- [ESTRATTO DELLA PAGINA]
───
L’obiettivo è creare dispositivi in grado di ricevere segnali distinti e
precisi da un milione di neuroni. Le interfaccia oggi in uso, invece,
riescono ad aprire fino a 100 canali, in ciascuno dei quali si aggregano
e si confondono gli impulsi di migliaia di neuroni. Il risultato è
simile a una chiacchierata tra radioamatori d’antan in una tempesta.
Le
applicazioni potenziali e futuribili di questa tecnologia sono
molteplici, dal recupero delle funzioni di vista e udito al
potenziamento della memoria e delle facoltà di apprendimento. Ma il
«Nesd» è solo uno dei programmi finanziati dalla Darpa, che ha a
disposizione un budget di 3 miliardi di dollari. Tra i più
fantascientifici, c’è l’«ElectRX», destinato a progettare un
micro-impianto nel sistema nervoso periferico, anziché nel cervello. Le
dimensioni dovrebbero essere quelle di una fibra nervosa e l’impianto
registrerebbe il funzionamento degli organi vitali, trasmettendoli a un
server. Non solo. La funzione sarebbe quella di un peacemaker
intelligente che, agendo sulla neuromodulazione, aiuterebbe il corpo
umano a curarsi da solo. È il sogno della medicina olistica, che si è
incarnato per ora solo in personaggi dei fumetti e del grande schermo,
come «Wolverine» (che è, guarda caso, frutto di un esperimento
militare).
Se la Darpa è in prima linea nel finanziare i test
sulle connessioni macchine-cervelli, a creare il termine «Bci» è stato,
negli Anni 70, Jacques Vidal della University of California at Los
Angeles: all’inizio gli accademici californiani sviluppano neuroprotesi
in cui il sistema nervoso viene collegato a un dispositivo elettronico,
ma il salto avviene a partire dal 2000, con la connessione con i
computer. Matt Nagle, tetraplegico, è stata la prima persona, nel 2005, a
controllare una mano artificiale grazie a una «Bci».
Oggi la
corsa al supercervello vede la ricerca militare (non solo negli Usa, ma
anche in Cina e Russia) in competizione con Silicon Valley. Il traguardo
non è solo il recupero di aree danneggiate del cervello, ma il suo
potenziamento. Elon Musk, l’imprenditore di SpaceX e Tesla, ha lanciato
Neuralink, start-up mirata a produrre un enigmatico «laccio neurale»,
primo passo verso la progressiva fusione tra intelligenza umana e
digitale. Intanto Mark Zuckerberg promette che gli utenti di Facebook
comunicheranno con il pensiero, ma sempre attraverso i server di FB,
ovviamente. La divisione sperimentale di Menlo Park lavora a un sistema
di «optical neuro-imaging» che permetterebbe a un individuo di digitare
100 parole al minuto, direttamente dalla propria testa a un pc.
───
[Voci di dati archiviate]
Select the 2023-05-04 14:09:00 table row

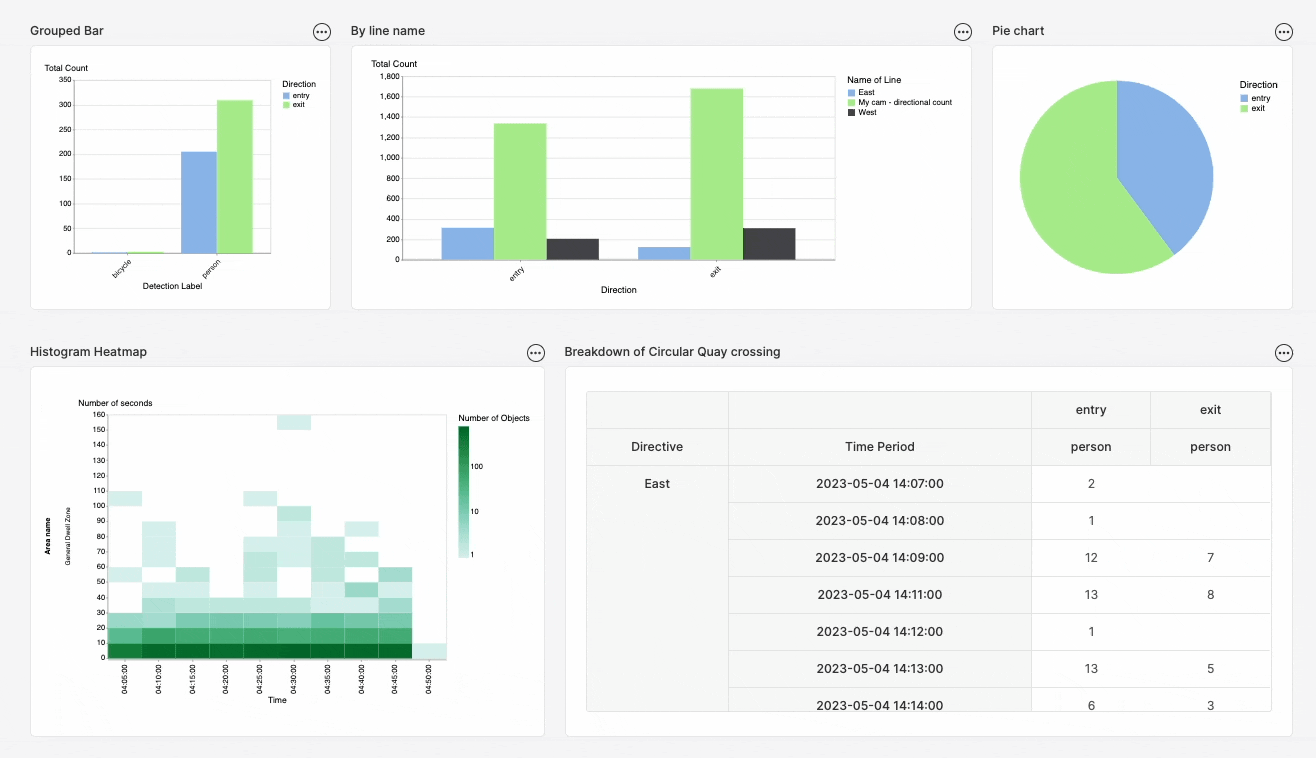pyautogui.click(x=879, y=557)
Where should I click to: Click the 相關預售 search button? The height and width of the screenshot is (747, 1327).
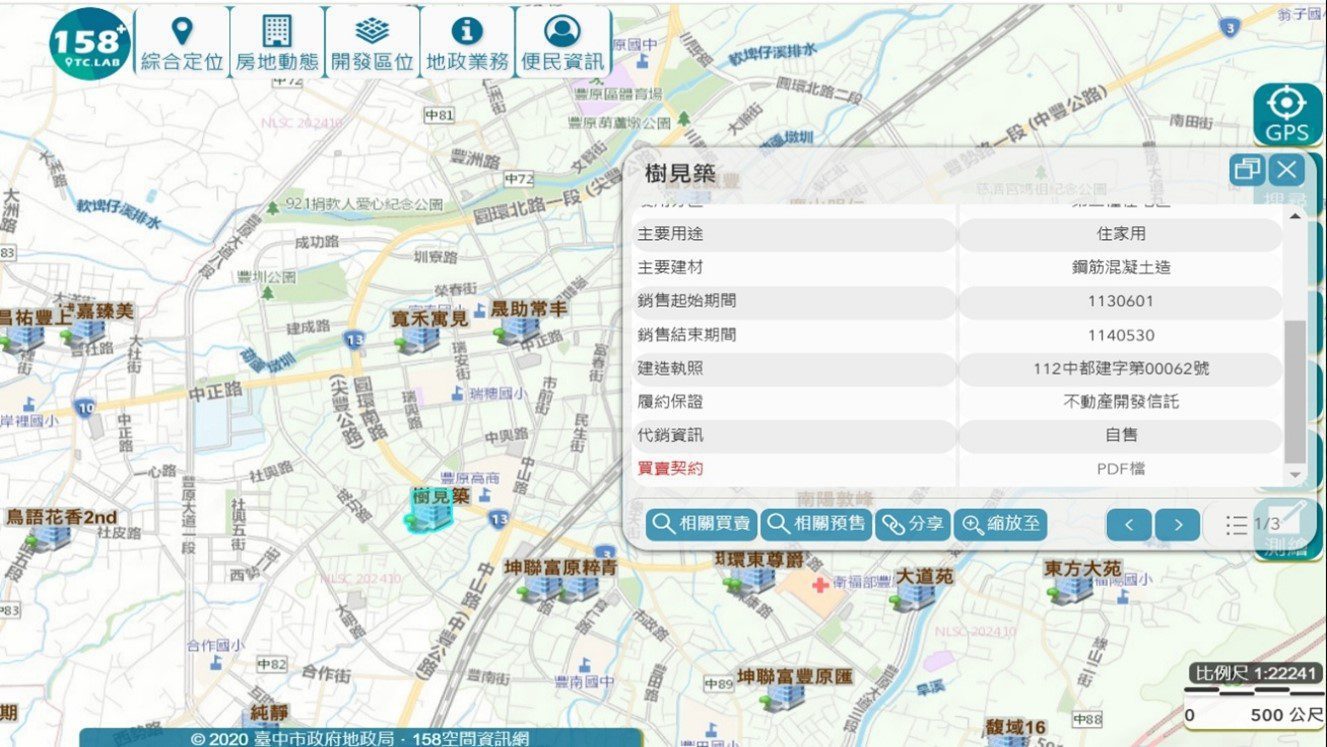click(x=816, y=524)
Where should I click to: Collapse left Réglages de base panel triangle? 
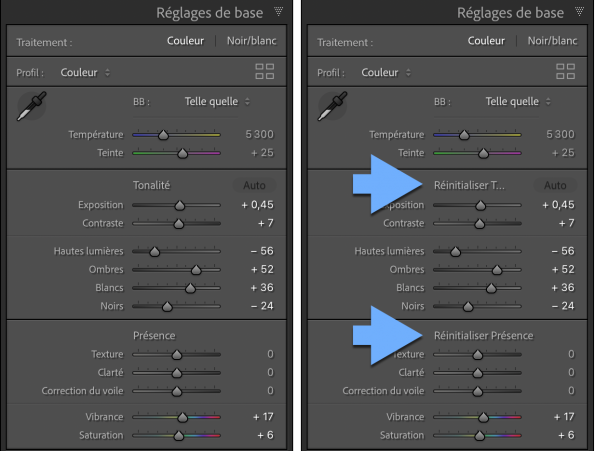coord(279,12)
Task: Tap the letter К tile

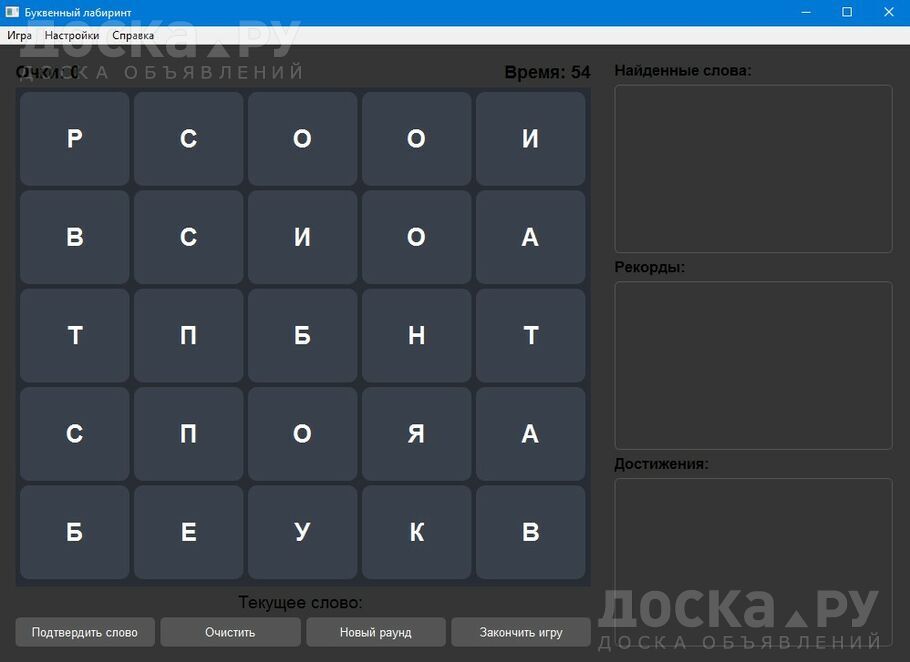Action: click(416, 532)
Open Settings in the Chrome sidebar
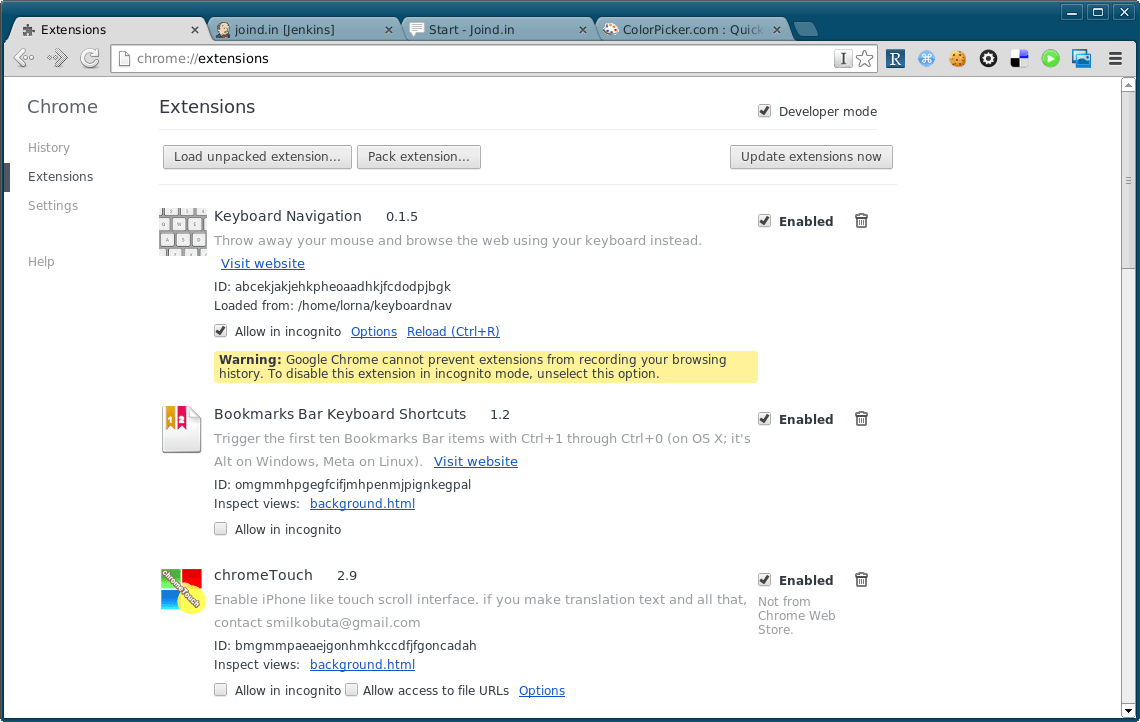The height and width of the screenshot is (722, 1140). coord(53,205)
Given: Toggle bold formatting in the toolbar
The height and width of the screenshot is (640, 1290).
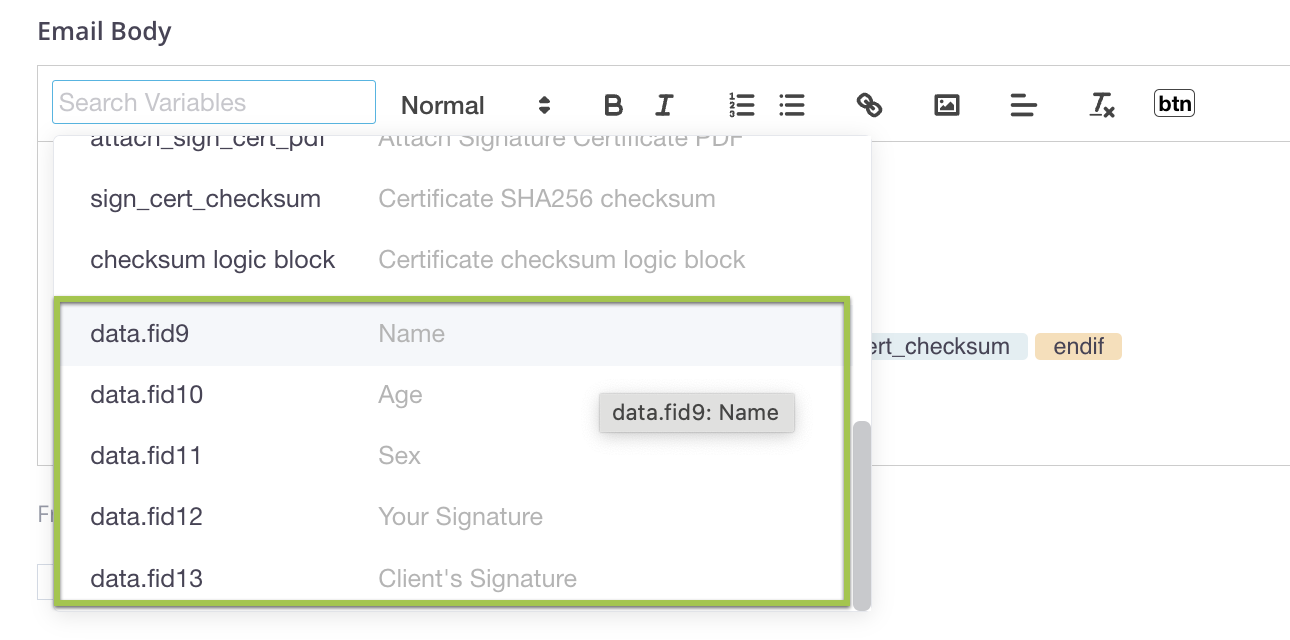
───
- [DOMANDE]
- 1) Secondo il brano sulle interfacce cervello-computer, chi ha coniato il termine «Bci» e in quale decennio?
- 2) Scrivi il seguito del brano sulle interfacce cervello-computer, riprendendo subito dopo l'ultima frase riportata.
Il materiale non ha alcun legame con il brano sulle interfacce cervello-computer.

- [RISPOSTE AI QUESITI]
- 1) Jacques Vidal della University of California at Los Angeles, negli Anni 70.

- 2)
Un
passo avanti agli altri, almeno in apparenza, è stato compiuto da Bryan
Johnson, che ha venduto la sua Braintree al colosso Paypal e ha
reinvestito 100 milioni di dollari nella Kernel, con l’obiettivo di
sviluppare algoritmi e dispositivi in grado di tradurre pensieri in
bytes e bytes in memoria. Un primo test è avvenuto su una paziente
affetta da epilessia. Poi Johnson e Theodore Berger - il creatore
dell’algoritmo - hanno preso strade divergenti e così, oggi, il
consulente principe della Kernel è Ed Boyden, direttore del Synthetic
Neurobiology Group al Mit di Boston.
Proprio al Mit si lavora a
micro-computer organici nelle cellule e Johnson, secondo alcune
indiscrezioni, studia un prototipo di neuromodulatore in grado non solo
di stimolare i neuroni, ma di leggerne i segnali e di tradurli. «La
neuromodulazione è una delle prospettive più intriganti - dice Silvestro
Micera, neuroscienziato che guida il team d’ingegneria neurale
dell’Istituto di Biorobotica della Scuola Superiore Sant’Anna di Pisa -.
Ci sono sistemi di neuromodulazione esterni, usati su pazienti
depressi. Quanto agli impianti, siamo alla vigilia di una rivoluzione
neuro-bio-digitale. In teoria un giorno caricheremo nella mente
programmi per giocare a golf o fare il kung fu, come fossero un’app.
Come in Matrix, per intenderci». E intato l’utopia del pianeta connesso
in una Internet neurale si scontra con la distopia di un’umanità
trasformata in superorganismo. Simile a un formicaio.